The longest run you need is shorter than you think.
Runners push the long run further and further, sure that longer means readier. It doesn't. Around 30 to 32km is plenty, you never need to race the full distance in training, and chasing more costs more than it gives.
Somewhere along the way, the long run became a test of nerve. Runners talk about grinding out a 20-miler the way you'd talk about a rite of passage, and plenty quietly believe that if they could just run the full 42 kilometres in training, they'd know they were ready. So they push the long run further and further, certain that longer must mean better. It doesn't. For most marathoners, the longest run you need is shorter than you think, and chasing extra distance past that point costs you more than it gives.

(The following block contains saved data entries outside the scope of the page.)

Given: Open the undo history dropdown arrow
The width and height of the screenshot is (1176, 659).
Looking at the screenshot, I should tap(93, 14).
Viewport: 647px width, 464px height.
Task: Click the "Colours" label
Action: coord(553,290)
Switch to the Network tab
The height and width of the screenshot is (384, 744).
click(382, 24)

How long does the long run really need to be?
For the vast majority of runners, something around 30 to 32 kilometres is plenty, and roughly 35 is the ceiling. Beyond that, you've stopped buying meaningful fitness and started buying fatigue. The long run's job is to build your aerobic base, teach your body to use fuel efficiently, and get you comfortable on your feet for a long time. Around that two-and-a-bit-hour mark, you've achieved nearly all of that. Every extra kilometre after it adds a little less benefit and a lot more cost, and the curve only gets steeper the further you go.
Why not just run the full distance?
Because the closing 10 kilometres of a marathon, the part you're so anxious about, do not come from having rehearsed them once in training. They come from everything else: the accumulated volume of all your weeks, the experience of running tired, arriving on the day fresh and tapered, fuelling the race properly, and the quiet confidence of knowing you've done the work. Running the full 42 in training gives you almost none of that, and takes a great deal in return. A run that long digs a hole so deep you spend the next two or three weeks climbing out of it, weeks you should be spending training, and it sharply raises your risk of getting hurt right when you can least afford it. You'd be trading away a fortnight of good, consistent work for a single day that mostly just makes you tired. That is a bad deal, and it's one I'd never have a runner take.
How should you build it and use it?
Build the long run gradually across your training block rather than leaping to a big number, and pay more attention to its quality than its raw length. A long run with some of its later kilometres at goal effort, with your race fuelling rehearsed properly, teaches you far more than an aimless slog ten minutes further. Treat it as the place you practise the things that win marathons: pacing with restraint early, taking on carbohydrate at the rate you'll use on race day, holding form when you're tired. What ultimately gets you to the finish strong is not the single longest run in your log. It is the cumulative weight of all the weeks, run consistently and sensibly. Get that right, keep the long run honest rather than heroic, and you'll arrive at the start line both fitter and fresher than the runner who spent the build chasing distance for its own sake.